If you, as a senior, are in the role of mother-in-law, what can you do to make the best of this volatile relationship? Here are a few tips.
Focus on the Good
Your son-in-law may seem lazy, but does he have a friendly personality? Or is he a workaholic but you’re pleased with the income he brings home? There are always two sides to any issue and you can choose to focus on the positive things in his life. And don’t just decide to think that way, but be ready to give a few compliments and speak kindly about him in front of your daughter and the grandkids. Our perceptions can change over time and speaking positive words can actually have an effect on behavior. You didn’t choose to marry him, but your daughter did. As much as possible, focus on his good points.
Curb Your Tongue
A careless word cannot be unspoken. It’s like trying to put toothpaste back in the tube.
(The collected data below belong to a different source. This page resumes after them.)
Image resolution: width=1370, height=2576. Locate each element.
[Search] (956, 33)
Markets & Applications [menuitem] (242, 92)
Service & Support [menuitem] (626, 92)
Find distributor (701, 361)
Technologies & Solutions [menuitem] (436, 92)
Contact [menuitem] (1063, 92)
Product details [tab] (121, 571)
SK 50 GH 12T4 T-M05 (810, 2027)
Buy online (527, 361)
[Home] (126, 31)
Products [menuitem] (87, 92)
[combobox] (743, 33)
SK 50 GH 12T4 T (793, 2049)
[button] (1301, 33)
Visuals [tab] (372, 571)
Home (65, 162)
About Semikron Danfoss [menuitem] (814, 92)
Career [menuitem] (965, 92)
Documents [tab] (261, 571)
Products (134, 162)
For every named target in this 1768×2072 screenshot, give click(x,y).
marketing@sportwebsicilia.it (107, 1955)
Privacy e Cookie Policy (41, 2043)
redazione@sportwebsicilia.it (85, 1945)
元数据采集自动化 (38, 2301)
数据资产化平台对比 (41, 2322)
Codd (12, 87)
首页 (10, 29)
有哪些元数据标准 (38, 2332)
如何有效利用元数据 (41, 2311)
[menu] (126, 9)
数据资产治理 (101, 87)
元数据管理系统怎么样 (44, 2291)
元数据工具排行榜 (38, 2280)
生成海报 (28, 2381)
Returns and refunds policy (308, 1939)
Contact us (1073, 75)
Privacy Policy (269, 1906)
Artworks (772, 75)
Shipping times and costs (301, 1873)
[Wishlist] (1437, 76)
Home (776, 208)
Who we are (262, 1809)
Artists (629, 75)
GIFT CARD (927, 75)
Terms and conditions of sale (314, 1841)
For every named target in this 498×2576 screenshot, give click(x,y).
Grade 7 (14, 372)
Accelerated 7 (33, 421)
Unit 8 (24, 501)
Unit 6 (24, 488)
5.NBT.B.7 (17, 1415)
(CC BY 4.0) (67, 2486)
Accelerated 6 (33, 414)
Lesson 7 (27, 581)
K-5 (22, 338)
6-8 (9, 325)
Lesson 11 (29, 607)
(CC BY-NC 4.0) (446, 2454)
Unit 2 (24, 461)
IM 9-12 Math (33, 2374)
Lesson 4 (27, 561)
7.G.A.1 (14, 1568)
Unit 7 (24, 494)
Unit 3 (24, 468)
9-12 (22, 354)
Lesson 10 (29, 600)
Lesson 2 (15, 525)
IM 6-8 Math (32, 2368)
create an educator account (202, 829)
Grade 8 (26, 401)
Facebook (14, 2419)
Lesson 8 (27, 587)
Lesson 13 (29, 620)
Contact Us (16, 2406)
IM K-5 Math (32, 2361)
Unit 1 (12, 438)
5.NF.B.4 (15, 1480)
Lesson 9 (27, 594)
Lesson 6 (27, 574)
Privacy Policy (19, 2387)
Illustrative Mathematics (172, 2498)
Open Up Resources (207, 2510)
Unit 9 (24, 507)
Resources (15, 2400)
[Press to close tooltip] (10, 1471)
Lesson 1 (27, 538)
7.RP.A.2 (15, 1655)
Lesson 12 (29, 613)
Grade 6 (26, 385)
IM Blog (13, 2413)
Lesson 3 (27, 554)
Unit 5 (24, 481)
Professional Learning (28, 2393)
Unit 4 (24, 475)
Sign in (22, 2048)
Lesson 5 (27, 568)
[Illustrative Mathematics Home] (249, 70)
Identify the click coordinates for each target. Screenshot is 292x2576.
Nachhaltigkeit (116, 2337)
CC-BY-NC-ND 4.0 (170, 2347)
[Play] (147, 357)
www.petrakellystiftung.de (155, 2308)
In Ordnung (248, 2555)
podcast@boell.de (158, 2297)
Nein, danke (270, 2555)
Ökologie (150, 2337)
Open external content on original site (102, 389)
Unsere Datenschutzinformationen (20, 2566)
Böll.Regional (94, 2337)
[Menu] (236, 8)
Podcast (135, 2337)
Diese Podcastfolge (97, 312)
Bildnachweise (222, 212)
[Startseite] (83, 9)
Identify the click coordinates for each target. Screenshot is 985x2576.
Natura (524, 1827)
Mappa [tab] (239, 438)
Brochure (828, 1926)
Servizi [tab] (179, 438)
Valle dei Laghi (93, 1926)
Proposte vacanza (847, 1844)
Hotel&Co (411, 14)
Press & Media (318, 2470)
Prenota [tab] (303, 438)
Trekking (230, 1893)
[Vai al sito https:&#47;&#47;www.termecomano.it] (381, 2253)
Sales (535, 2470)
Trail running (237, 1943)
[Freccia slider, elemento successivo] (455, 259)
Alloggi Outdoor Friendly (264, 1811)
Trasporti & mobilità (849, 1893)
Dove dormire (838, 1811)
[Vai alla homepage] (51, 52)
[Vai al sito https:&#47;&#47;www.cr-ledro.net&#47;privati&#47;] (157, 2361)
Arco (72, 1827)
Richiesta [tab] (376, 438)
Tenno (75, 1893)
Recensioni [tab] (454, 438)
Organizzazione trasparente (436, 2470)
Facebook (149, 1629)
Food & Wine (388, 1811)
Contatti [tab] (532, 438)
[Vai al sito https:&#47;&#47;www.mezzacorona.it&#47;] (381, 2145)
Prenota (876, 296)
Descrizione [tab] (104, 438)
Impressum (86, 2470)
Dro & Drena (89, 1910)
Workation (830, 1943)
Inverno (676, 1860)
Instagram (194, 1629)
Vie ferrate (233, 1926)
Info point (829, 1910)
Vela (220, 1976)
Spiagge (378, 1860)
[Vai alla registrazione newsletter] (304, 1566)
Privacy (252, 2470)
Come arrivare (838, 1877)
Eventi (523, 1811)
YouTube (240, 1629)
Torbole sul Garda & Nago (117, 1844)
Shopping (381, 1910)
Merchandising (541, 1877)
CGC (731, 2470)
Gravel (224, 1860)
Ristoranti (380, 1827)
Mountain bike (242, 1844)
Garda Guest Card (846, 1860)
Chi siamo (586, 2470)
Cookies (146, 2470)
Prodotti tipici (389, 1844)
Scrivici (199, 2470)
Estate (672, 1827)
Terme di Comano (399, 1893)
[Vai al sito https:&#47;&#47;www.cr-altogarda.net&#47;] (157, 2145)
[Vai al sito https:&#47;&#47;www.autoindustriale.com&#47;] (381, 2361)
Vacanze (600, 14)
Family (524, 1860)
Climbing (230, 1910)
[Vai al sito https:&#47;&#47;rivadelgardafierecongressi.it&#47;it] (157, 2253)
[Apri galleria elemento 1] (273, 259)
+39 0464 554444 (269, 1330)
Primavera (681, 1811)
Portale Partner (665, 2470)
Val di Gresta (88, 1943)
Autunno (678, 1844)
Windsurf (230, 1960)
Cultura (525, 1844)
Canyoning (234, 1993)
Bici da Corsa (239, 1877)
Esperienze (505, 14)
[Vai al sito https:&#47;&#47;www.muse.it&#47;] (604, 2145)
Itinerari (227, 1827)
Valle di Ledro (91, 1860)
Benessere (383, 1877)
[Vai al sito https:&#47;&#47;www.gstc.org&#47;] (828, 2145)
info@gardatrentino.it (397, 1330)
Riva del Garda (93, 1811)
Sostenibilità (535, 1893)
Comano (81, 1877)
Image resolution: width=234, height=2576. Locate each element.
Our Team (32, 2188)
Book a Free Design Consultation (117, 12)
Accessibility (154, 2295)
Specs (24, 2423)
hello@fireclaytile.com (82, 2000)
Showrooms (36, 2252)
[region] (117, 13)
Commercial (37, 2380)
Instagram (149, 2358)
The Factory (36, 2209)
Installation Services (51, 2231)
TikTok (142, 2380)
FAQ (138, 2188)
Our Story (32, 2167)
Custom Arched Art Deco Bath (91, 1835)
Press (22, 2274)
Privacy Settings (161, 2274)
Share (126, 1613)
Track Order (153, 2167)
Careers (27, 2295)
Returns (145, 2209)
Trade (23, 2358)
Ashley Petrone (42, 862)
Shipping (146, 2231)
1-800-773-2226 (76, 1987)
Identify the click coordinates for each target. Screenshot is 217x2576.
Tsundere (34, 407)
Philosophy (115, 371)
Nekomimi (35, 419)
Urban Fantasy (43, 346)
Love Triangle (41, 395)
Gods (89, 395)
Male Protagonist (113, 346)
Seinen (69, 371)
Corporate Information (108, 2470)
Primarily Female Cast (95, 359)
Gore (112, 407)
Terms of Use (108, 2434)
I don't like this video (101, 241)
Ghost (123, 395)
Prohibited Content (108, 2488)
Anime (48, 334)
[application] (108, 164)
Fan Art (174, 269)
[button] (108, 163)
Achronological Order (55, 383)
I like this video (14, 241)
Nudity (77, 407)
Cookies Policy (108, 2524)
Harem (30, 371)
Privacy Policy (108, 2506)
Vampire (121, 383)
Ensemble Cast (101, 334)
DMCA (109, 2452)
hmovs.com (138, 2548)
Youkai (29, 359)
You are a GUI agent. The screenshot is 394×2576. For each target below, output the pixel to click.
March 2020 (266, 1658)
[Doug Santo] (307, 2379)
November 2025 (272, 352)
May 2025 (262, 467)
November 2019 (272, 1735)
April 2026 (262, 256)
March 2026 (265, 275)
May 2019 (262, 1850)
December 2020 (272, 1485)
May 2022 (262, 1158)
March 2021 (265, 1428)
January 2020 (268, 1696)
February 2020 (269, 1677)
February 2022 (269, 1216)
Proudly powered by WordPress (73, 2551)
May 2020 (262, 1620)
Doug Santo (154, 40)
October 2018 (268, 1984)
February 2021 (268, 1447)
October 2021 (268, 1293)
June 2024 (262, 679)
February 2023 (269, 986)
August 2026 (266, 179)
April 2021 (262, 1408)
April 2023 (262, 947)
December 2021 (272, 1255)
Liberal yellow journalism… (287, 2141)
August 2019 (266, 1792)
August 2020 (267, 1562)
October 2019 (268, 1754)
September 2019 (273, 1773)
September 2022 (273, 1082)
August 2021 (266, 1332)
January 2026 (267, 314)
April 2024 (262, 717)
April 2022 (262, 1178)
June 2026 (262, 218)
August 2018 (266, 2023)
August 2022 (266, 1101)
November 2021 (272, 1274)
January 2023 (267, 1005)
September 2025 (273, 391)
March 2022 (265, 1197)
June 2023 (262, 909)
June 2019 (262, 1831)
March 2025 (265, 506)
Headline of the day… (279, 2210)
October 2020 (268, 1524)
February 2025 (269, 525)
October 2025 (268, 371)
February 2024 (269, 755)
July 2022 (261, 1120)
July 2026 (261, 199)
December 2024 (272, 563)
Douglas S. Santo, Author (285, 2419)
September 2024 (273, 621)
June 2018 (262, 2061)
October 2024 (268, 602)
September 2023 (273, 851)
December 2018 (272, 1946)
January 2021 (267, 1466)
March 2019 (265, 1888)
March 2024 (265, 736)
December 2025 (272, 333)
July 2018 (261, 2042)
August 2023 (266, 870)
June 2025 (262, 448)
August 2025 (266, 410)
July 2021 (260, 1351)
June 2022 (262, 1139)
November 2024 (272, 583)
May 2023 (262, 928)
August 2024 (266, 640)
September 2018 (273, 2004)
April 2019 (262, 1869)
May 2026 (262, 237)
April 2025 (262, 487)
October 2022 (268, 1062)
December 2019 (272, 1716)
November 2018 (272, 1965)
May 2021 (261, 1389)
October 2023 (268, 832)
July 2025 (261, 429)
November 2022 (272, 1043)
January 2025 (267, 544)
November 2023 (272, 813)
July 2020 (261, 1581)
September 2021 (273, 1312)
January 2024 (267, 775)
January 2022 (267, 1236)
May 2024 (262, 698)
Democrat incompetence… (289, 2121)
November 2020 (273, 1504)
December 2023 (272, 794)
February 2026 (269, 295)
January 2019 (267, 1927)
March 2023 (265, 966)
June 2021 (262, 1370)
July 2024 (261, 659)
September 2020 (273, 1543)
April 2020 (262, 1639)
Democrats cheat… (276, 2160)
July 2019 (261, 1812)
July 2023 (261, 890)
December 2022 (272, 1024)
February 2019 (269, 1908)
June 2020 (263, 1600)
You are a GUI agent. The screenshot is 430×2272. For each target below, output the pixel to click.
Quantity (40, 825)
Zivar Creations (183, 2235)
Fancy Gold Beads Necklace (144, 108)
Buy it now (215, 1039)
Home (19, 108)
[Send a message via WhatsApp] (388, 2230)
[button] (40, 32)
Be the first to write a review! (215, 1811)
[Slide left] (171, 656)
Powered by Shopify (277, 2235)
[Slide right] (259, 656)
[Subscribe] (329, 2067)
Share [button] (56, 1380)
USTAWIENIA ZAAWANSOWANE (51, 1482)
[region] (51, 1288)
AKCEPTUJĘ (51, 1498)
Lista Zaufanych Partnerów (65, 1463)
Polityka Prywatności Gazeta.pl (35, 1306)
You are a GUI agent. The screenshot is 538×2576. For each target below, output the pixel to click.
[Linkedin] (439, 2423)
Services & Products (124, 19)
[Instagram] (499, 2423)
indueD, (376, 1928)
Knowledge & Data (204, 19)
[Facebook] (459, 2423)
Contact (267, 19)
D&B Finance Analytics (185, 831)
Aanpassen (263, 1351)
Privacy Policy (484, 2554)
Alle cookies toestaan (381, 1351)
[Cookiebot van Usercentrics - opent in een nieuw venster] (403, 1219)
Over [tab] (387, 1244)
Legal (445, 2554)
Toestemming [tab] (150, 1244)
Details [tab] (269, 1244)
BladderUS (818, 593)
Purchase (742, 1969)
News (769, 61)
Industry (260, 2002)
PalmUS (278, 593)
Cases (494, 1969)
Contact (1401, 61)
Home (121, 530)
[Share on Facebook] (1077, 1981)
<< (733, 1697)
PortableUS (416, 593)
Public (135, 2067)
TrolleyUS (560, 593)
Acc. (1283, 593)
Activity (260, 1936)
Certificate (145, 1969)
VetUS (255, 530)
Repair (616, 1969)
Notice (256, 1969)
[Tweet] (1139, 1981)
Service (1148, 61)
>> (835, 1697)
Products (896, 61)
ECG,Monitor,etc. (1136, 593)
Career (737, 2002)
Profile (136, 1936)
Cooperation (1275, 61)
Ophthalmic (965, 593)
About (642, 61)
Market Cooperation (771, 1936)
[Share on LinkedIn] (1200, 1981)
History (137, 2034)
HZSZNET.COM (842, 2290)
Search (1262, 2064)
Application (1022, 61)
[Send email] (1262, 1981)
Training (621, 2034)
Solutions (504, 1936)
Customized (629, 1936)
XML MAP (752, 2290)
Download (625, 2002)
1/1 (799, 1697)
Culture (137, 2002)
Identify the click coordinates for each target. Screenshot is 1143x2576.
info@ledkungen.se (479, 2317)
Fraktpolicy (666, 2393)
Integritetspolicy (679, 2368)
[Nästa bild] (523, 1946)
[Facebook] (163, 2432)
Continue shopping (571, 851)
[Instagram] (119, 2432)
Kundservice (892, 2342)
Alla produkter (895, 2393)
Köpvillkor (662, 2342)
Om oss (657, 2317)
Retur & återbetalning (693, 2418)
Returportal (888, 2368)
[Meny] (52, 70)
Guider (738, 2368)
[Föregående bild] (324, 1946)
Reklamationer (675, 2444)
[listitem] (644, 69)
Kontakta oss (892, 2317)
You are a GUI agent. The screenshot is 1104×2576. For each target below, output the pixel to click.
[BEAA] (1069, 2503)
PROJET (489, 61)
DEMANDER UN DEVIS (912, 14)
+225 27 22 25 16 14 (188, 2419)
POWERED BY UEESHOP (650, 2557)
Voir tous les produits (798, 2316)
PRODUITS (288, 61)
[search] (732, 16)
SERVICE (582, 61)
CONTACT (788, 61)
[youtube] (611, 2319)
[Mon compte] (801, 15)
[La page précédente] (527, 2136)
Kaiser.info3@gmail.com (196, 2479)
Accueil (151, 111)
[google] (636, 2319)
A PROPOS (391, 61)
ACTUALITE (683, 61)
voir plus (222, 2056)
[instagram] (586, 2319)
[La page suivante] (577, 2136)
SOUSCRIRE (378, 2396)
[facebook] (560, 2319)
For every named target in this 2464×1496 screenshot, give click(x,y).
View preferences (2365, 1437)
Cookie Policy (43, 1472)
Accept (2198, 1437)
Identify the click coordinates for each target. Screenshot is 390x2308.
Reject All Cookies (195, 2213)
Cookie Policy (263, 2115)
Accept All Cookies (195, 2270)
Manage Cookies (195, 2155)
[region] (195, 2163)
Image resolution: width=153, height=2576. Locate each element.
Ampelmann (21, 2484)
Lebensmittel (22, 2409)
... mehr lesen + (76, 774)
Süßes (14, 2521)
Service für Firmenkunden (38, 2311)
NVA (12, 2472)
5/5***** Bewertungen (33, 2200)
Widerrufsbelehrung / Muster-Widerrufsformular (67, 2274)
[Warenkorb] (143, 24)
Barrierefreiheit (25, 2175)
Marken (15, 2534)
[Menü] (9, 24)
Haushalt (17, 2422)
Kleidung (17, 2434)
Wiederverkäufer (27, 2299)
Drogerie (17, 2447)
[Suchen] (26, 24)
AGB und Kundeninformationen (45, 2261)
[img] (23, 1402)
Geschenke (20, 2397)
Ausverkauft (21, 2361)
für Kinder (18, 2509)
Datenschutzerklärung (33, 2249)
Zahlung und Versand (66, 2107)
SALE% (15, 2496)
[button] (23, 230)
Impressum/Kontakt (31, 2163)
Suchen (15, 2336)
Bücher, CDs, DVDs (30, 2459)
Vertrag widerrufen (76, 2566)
You probably have legitimate concerns and opinions about the things your son-in-law does or fails to do, but it’s usually not productive to talk about them, especially to other family members. And offering advice that is not expressly asked for is another no-no. Our children are finding their own way in the world. Their money management, parenting and disciplining, their choice of hobbies and their expression of their faith—all of those are their own choices. We have the benefit of more experience and may have learned some life lessons they would be wise to heed. Still, it’s their life and not yours. Don’t say it.
There is not one perfect person in the entire world. We usually see our own children in a golden light, but even they are flawed. When we look at a son-in-law whom we may not admire or understand, it’s tempting to be critical and disapproving. That attitude is not only unhelpful, it may actually hurt the daughter you’re trying to support and the grandchildren you love unconditionally.
Be kind to your son-in-law. Be patient and give the benefit of the doubt. Overlook the character flaws or differences you recognize and instead build on his positive character traits. It’s not easy, but in an imperfect world it’s the loving thing to do. You’ll avoid the divisions and outbursts at family gatherings that everyone dreads and you’ll begin to build a more positive relationship with that person to whom you are “reluctantly related.”